--- Information provided Enclosed Below ---
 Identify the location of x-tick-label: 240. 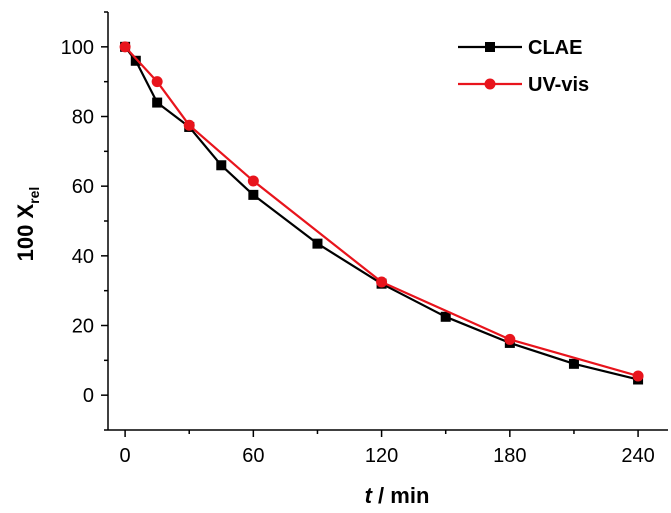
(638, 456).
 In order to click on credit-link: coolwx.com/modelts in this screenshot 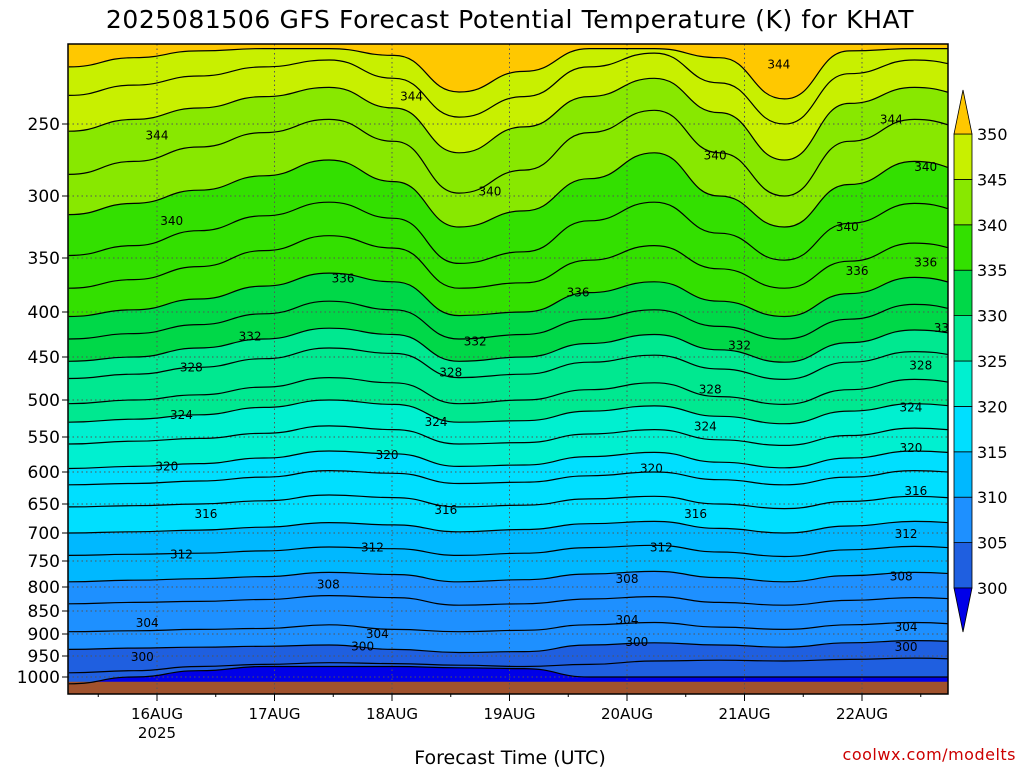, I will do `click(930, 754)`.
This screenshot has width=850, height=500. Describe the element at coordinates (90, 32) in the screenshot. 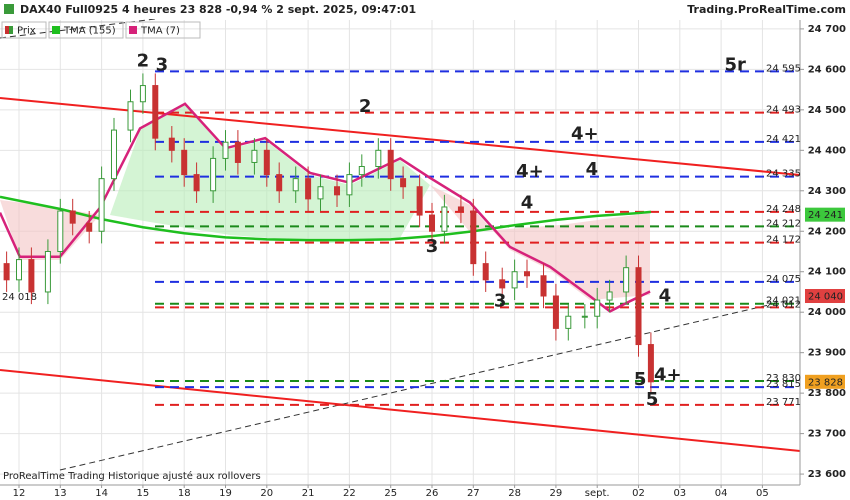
--- End of Enclosed Information provided ---
--- Information provided Enclosed Below ---
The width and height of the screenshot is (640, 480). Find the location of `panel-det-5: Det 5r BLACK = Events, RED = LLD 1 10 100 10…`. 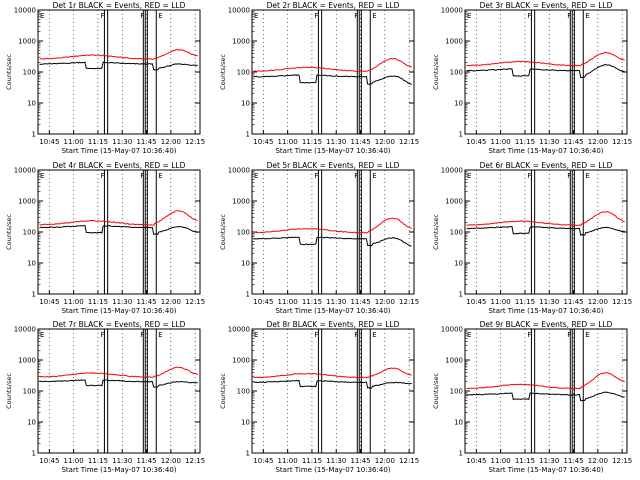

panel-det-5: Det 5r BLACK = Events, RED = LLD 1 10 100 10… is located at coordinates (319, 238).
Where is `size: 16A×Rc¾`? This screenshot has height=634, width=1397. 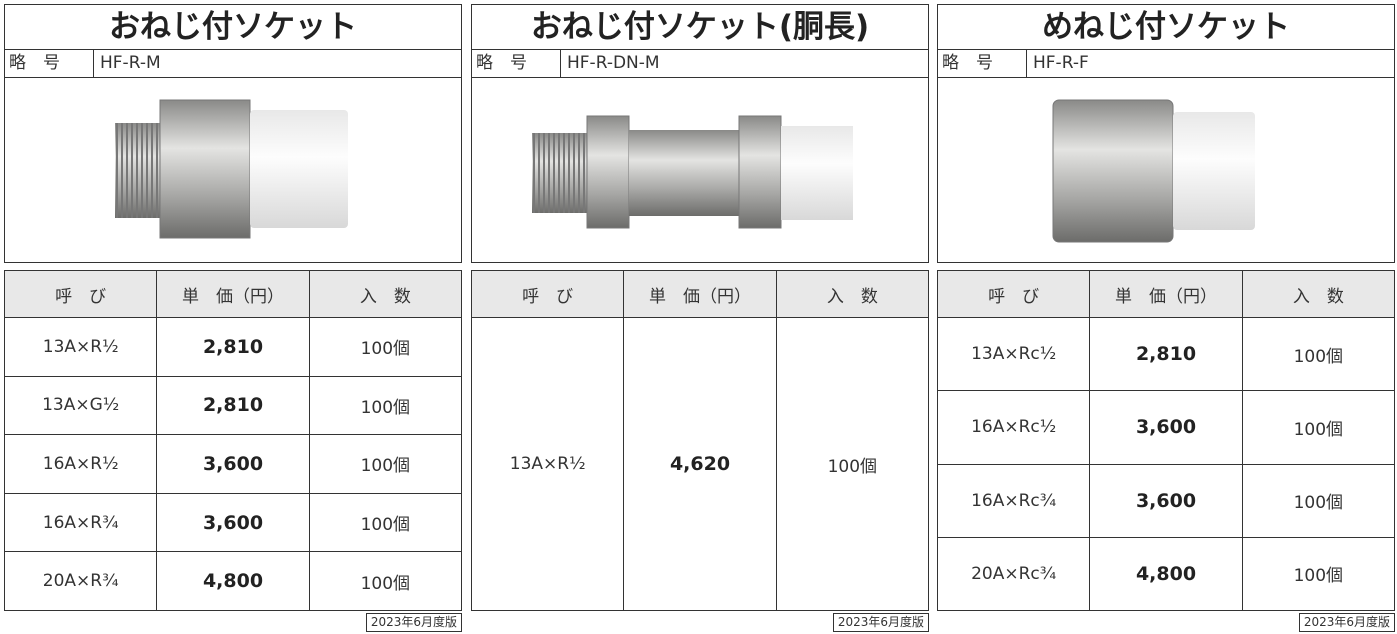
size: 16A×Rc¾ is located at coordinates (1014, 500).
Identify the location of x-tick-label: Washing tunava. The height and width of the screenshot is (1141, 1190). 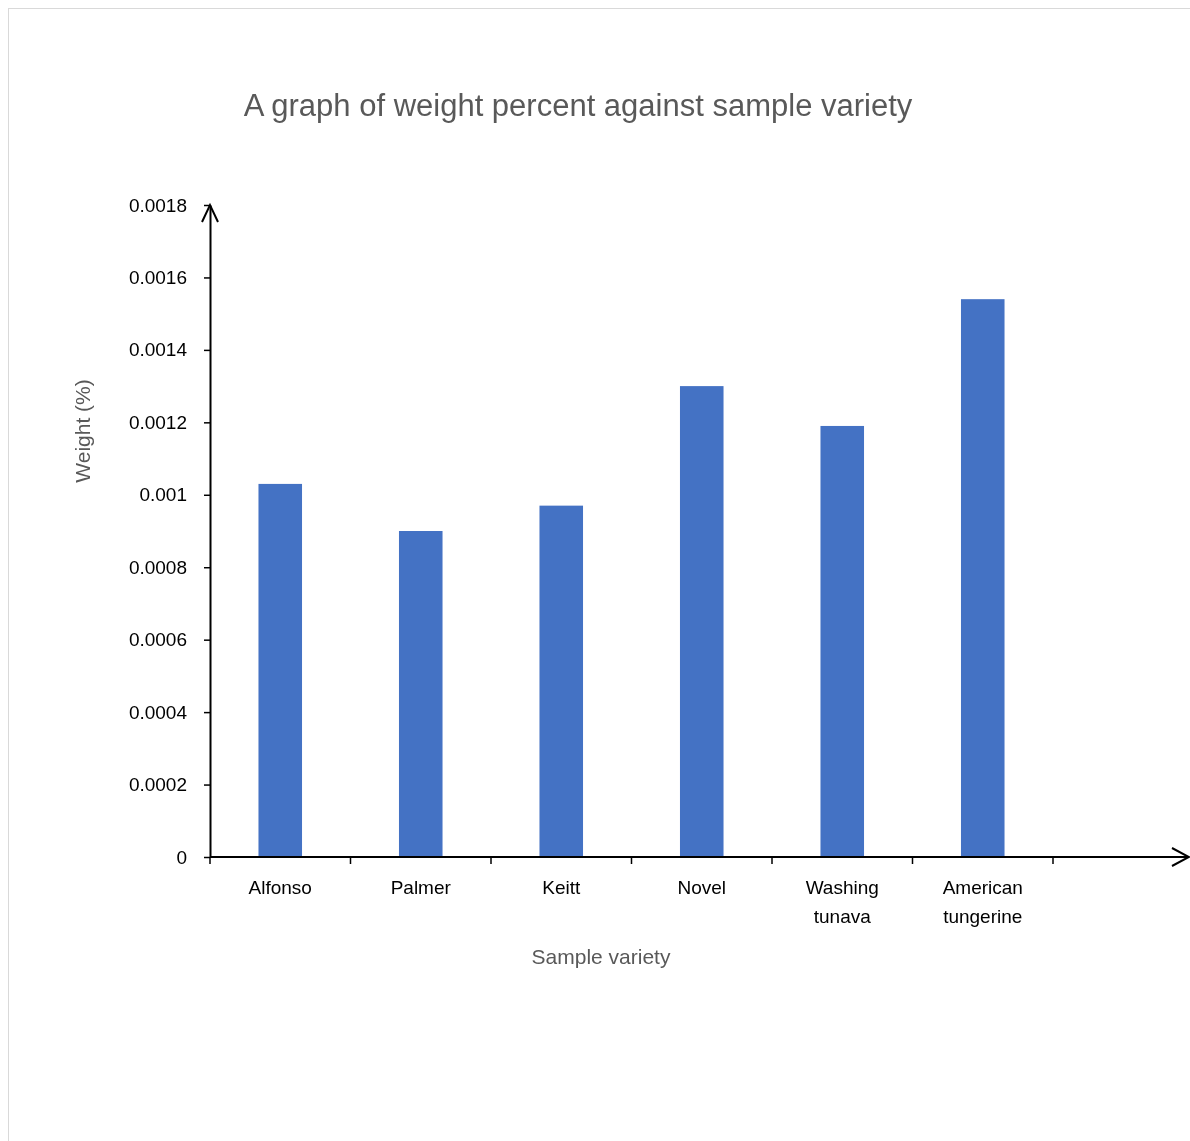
--- End of Enclosed Information provided ---
> _Problem statement_
Turn the lines above, from the line containing "The width and" through the line containing "coordinates (319, 238).", into a numbered list without blank lines. Leave the pictures out of your answer.

> _Exercise response_
1. The width and height of the screenshot is (640, 480). Find the location of `panel-det-5: Det 5r BLACK = Events, RED = LLD 1 10 100 10…`. 
2. panel-det-5: Det 5r BLACK = Events, RED = LLD 1 10 100 10… is located at coordinates (319, 238).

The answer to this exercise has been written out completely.